What the exercise asks -> Reproduce each of the lines below verbatim, in their original order.

Data for this exercise ->
*****

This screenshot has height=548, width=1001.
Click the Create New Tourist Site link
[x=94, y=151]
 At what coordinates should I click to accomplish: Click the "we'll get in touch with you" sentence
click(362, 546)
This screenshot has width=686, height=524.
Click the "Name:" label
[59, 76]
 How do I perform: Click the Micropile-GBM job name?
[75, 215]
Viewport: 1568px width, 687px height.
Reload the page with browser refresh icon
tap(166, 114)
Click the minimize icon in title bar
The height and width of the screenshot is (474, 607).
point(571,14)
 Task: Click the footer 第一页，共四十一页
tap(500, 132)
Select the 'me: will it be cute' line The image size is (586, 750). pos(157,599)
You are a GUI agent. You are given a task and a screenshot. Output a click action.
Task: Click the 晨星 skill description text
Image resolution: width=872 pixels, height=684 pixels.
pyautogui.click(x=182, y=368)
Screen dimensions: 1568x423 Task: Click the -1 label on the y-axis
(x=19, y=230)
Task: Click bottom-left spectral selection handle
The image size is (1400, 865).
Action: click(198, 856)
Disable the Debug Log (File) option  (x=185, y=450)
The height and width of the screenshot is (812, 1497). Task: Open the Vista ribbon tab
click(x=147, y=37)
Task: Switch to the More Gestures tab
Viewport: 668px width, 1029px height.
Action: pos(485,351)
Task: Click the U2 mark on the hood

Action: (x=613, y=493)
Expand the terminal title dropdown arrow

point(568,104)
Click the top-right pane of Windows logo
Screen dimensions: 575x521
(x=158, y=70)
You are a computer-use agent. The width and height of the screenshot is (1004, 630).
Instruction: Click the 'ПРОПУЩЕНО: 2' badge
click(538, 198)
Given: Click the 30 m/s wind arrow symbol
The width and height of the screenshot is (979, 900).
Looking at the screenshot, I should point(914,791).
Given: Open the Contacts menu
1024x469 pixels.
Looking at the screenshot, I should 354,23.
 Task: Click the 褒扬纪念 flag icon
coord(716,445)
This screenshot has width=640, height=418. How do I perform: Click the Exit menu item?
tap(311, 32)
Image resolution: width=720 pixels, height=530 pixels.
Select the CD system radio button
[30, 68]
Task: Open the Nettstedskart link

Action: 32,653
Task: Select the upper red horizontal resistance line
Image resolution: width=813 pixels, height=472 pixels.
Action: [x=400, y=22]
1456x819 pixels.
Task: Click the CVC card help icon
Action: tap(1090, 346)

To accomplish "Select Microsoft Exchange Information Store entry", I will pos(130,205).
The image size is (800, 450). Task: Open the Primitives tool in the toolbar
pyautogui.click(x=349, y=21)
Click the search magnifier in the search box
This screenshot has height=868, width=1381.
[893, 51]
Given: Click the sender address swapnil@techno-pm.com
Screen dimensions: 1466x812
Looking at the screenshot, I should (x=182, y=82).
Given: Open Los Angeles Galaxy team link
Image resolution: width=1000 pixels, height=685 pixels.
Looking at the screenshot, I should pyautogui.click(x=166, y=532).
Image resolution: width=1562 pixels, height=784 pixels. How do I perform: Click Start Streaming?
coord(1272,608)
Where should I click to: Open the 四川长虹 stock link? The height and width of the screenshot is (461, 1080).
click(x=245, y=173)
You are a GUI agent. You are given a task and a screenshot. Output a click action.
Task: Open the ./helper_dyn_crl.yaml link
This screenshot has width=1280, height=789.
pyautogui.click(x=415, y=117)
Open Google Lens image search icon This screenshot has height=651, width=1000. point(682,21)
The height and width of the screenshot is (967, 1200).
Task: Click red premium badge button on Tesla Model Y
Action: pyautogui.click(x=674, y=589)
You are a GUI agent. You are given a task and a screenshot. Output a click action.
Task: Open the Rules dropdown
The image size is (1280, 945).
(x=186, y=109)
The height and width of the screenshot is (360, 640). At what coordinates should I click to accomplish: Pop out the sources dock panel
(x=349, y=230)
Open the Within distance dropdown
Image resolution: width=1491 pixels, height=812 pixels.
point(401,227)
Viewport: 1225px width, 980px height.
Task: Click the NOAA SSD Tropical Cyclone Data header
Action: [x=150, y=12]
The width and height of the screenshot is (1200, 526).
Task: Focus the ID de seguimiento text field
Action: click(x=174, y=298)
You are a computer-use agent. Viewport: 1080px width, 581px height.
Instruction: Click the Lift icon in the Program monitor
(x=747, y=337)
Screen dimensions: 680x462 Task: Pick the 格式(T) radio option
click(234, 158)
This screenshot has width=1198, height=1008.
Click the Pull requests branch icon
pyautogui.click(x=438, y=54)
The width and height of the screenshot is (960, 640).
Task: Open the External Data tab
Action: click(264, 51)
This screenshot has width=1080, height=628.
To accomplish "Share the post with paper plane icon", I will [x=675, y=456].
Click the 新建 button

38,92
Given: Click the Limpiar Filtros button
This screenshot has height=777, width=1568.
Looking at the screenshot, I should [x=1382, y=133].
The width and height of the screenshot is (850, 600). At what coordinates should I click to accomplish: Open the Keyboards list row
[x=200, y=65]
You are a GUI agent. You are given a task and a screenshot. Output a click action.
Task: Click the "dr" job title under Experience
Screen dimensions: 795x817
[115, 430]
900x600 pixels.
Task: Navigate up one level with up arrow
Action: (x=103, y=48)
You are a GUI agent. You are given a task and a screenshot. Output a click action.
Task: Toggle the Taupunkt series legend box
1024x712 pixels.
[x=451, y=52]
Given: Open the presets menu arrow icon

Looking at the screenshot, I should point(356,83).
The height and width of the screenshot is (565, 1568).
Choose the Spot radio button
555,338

*****

Response for this exercise ->
This screenshot has height=548, width=1001.
Click the Create New Tourist Site link
[x=94, y=151]
 At what coordinates should I click to accomplish: Click the "we'll get in touch with you" sentence
click(362, 546)
This screenshot has width=686, height=524.
Click the "Name:" label
[59, 76]
 How do I perform: Click the Micropile-GBM job name?
[75, 215]
Viewport: 1568px width, 687px height.
Reload the page with browser refresh icon
tap(166, 114)
Click the minimize icon in title bar
The height and width of the screenshot is (474, 607).
point(571,14)
 Task: Click the footer 第一页，共四十一页
tap(500, 132)
Select the 'me: will it be cute' line The image size is (586, 750). pos(157,599)
You are a GUI agent. You are given a task and a screenshot. Output a click action.
Task: Click the 晨星 skill description text
Image resolution: width=872 pixels, height=684 pixels.
pyautogui.click(x=182, y=368)
Screen dimensions: 1568x423 Task: Click the -1 label on the y-axis
(x=19, y=230)
Task: Click bottom-left spectral selection handle
The image size is (1400, 865).
Action: click(198, 856)
Disable the Debug Log (File) option  (x=185, y=450)
The height and width of the screenshot is (812, 1497). Task: Open the Vista ribbon tab
click(x=147, y=37)
Task: Switch to the More Gestures tab
Viewport: 668px width, 1029px height.
Action: pos(485,351)
Task: Click the U2 mark on the hood

Action: (x=613, y=493)
Expand the terminal title dropdown arrow

point(568,104)
Click the top-right pane of Windows logo
Screen dimensions: 575x521
(x=158, y=70)
You are a computer-use agent. The width and height of the screenshot is (1004, 630).
Instruction: Click the 'ПРОПУЩЕНО: 2' badge
click(538, 198)
Given: Click the 30 m/s wind arrow symbol
The width and height of the screenshot is (979, 900).
Looking at the screenshot, I should point(914,791).
Given: Open the Contacts menu
1024x469 pixels.
Looking at the screenshot, I should 354,23.
 Task: Click the 褒扬纪念 flag icon
coord(716,445)
This screenshot has width=640, height=418. How do I perform: Click the Exit menu item?
tap(311, 32)
Image resolution: width=720 pixels, height=530 pixels.
Select the CD system radio button
[30, 68]
Task: Open the Nettstedskart link

Action: 32,653
Task: Select the upper red horizontal resistance line
Image resolution: width=813 pixels, height=472 pixels.
Action: [x=400, y=22]
1456x819 pixels.
Task: Click the CVC card help icon
Action: tap(1090, 346)

To accomplish "Select Microsoft Exchange Information Store entry", I will pos(130,205).
The image size is (800, 450). Task: Open the Primitives tool in the toolbar
pyautogui.click(x=349, y=21)
Click the search magnifier in the search box
This screenshot has height=868, width=1381.
[893, 51]
Given: Click the sender address swapnil@techno-pm.com
Screen dimensions: 1466x812
Looking at the screenshot, I should (x=182, y=82).
Given: Open Los Angeles Galaxy team link
Image resolution: width=1000 pixels, height=685 pixels.
Looking at the screenshot, I should pyautogui.click(x=166, y=532).
Image resolution: width=1562 pixels, height=784 pixels. How do I perform: Click Start Streaming?
coord(1272,608)
Where should I click to: Open the 四川长虹 stock link? The height and width of the screenshot is (461, 1080).
click(x=245, y=173)
You are a GUI agent. You are given a task and a screenshot. Output a click action.
Task: Open the ./helper_dyn_crl.yaml link
This screenshot has width=1280, height=789.
pyautogui.click(x=415, y=117)
Open Google Lens image search icon This screenshot has height=651, width=1000. point(682,21)
The height and width of the screenshot is (967, 1200).
Task: Click red premium badge button on Tesla Model Y
Action: pyautogui.click(x=674, y=589)
You are a GUI agent. You are given a task and a screenshot. Output a click action.
Task: Open the Rules dropdown
The image size is (1280, 945).
(x=186, y=109)
The height and width of the screenshot is (360, 640). At what coordinates should I click to accomplish: Pop out the sources dock panel
(x=349, y=230)
Open the Within distance dropdown
Image resolution: width=1491 pixels, height=812 pixels.
point(401,227)
Viewport: 1225px width, 980px height.
Task: Click the NOAA SSD Tropical Cyclone Data header
Action: [x=150, y=12]
The width and height of the screenshot is (1200, 526).
Task: Focus the ID de seguimiento text field
Action: click(x=174, y=298)
You are a computer-use agent. Viewport: 1080px width, 581px height.
Instruction: Click the Lift icon in the Program monitor
(x=747, y=337)
Screen dimensions: 680x462 Task: Pick the 格式(T) radio option
click(234, 158)
This screenshot has width=1198, height=1008.
Click the Pull requests branch icon
pyautogui.click(x=438, y=54)
The width and height of the screenshot is (960, 640).
Task: Open the External Data tab
Action: click(264, 51)
This screenshot has width=1080, height=628.
To accomplish "Share the post with paper plane icon", I will [x=675, y=456].
Click the 新建 button

38,92
Given: Click the Limpiar Filtros button
This screenshot has height=777, width=1568.
Looking at the screenshot, I should [x=1382, y=133].
The width and height of the screenshot is (850, 600). At what coordinates should I click to accomplish: Open the Keyboards list row
[x=200, y=65]
You are a GUI agent. You are given a task and a screenshot. Output a click action.
Task: Click the "dr" job title under Experience
Screen dimensions: 795x817
[115, 430]
900x600 pixels.
Task: Navigate up one level with up arrow
Action: (x=103, y=48)
You are a GUI agent. You are given a task and a screenshot. Output a click action.
Task: Toggle the Taupunkt series legend box
1024x712 pixels.
[x=451, y=52]
Given: Open the presets menu arrow icon

Looking at the screenshot, I should point(356,83).
The height and width of the screenshot is (565, 1568).
Choose the Spot radio button
555,338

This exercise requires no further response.